# Solving Klotski with Deep Reinforcement Learning (RL)

## What’s Klotski?

Klotski is a sliding block puzzle where the goal is to move a specific block to its predefined position. Recently a friend of mine from Japan introduced me to this puzzle. Being a veteran of puzzles and an RL enthusiast, I naturally dedicated an entire weekend to it.

Now this puzzle is fairly simple in terms of its computational complexity that a basic implementation of Breadth First Search (BFS) algorithm finds the shortest solution in 121 seconds, exhaustively visiting a total of 24635 unique states on my MacBook Pro (Late 2013). But, for deep RL it’s not that easy since the rewards are extremely sparse.

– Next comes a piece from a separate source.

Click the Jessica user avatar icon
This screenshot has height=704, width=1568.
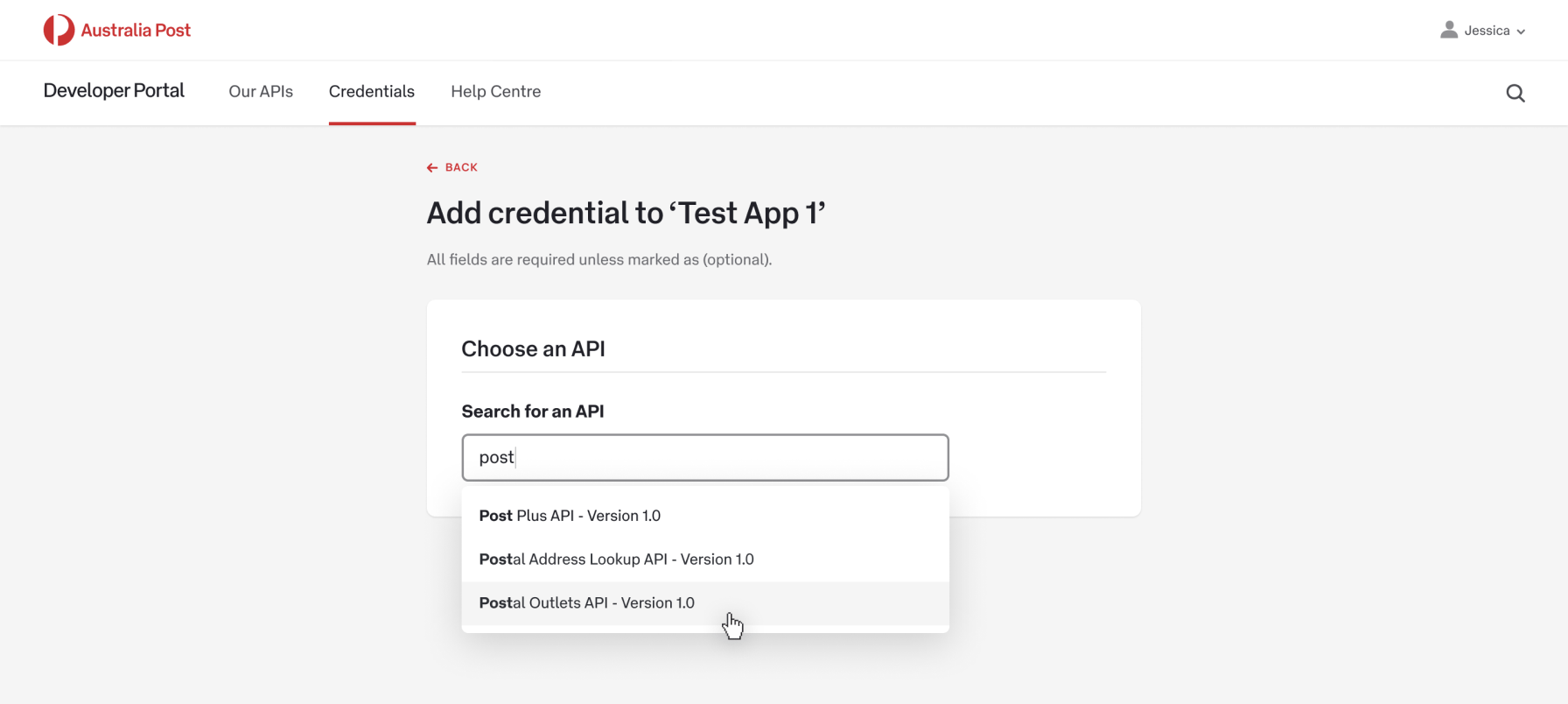pos(1449,30)
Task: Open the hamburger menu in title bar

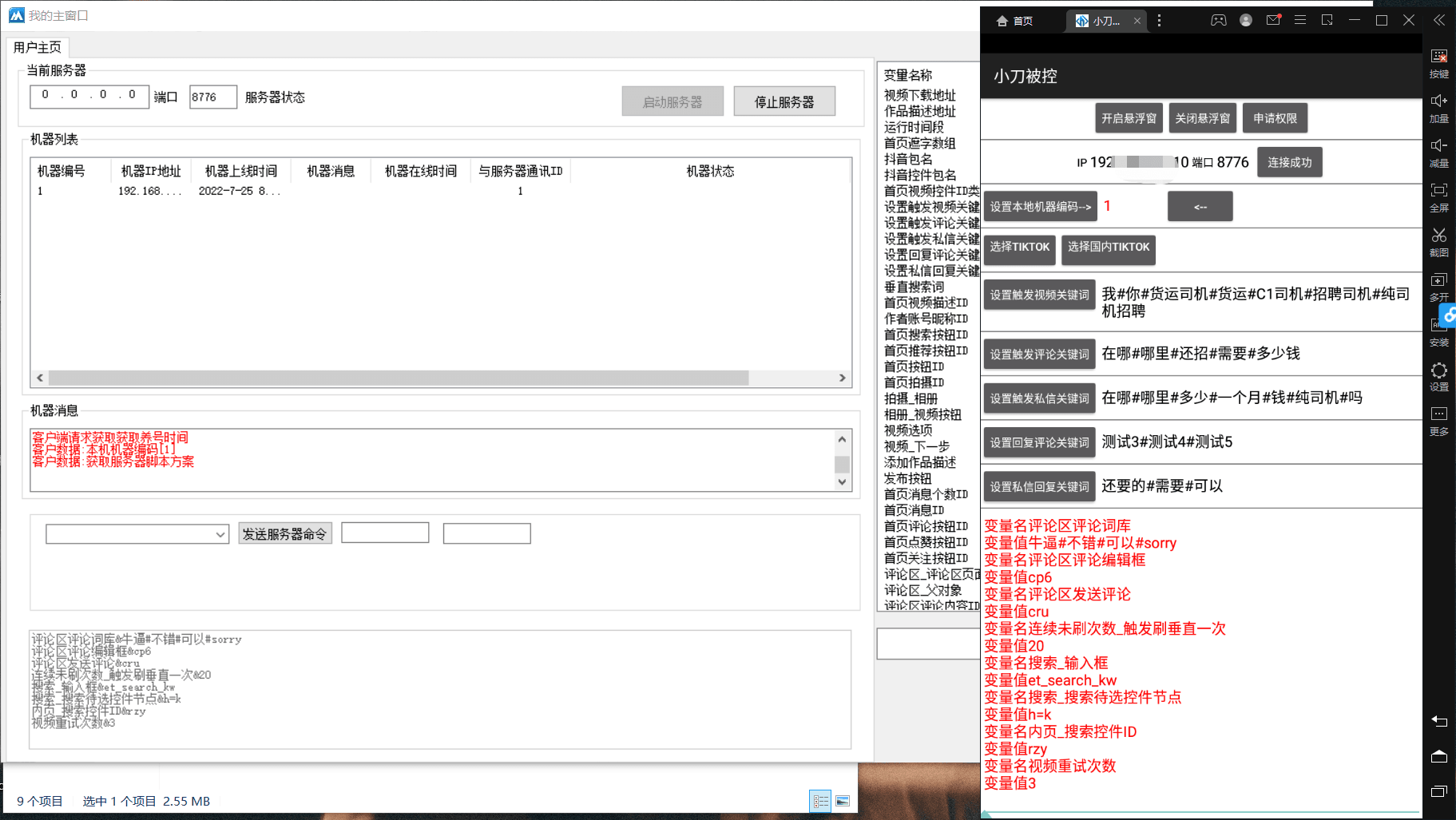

The only time a reward is given is when the puzzle is in its solved state which is at minimum 85 levels deep from the root node. The probability of choosing a specific 85 actions long sequence at random is extremely low given there are 40 actions available at every step. So I decided to give it a shot.

## Deep RL Setup

RLllib is a pretty good framework for reinforcement learning that lets you scale your application to multiple nodes on an HPC cluster. I implemented a basic simulated environment of Klotski in Python that extends OpenAI’s Gym core class. I then use RLlib to train a PPO agent on this custom environment.

At each step, the agent gets the whole state of the board in a form of a 1D array, which is the flattened version of the following 2D array.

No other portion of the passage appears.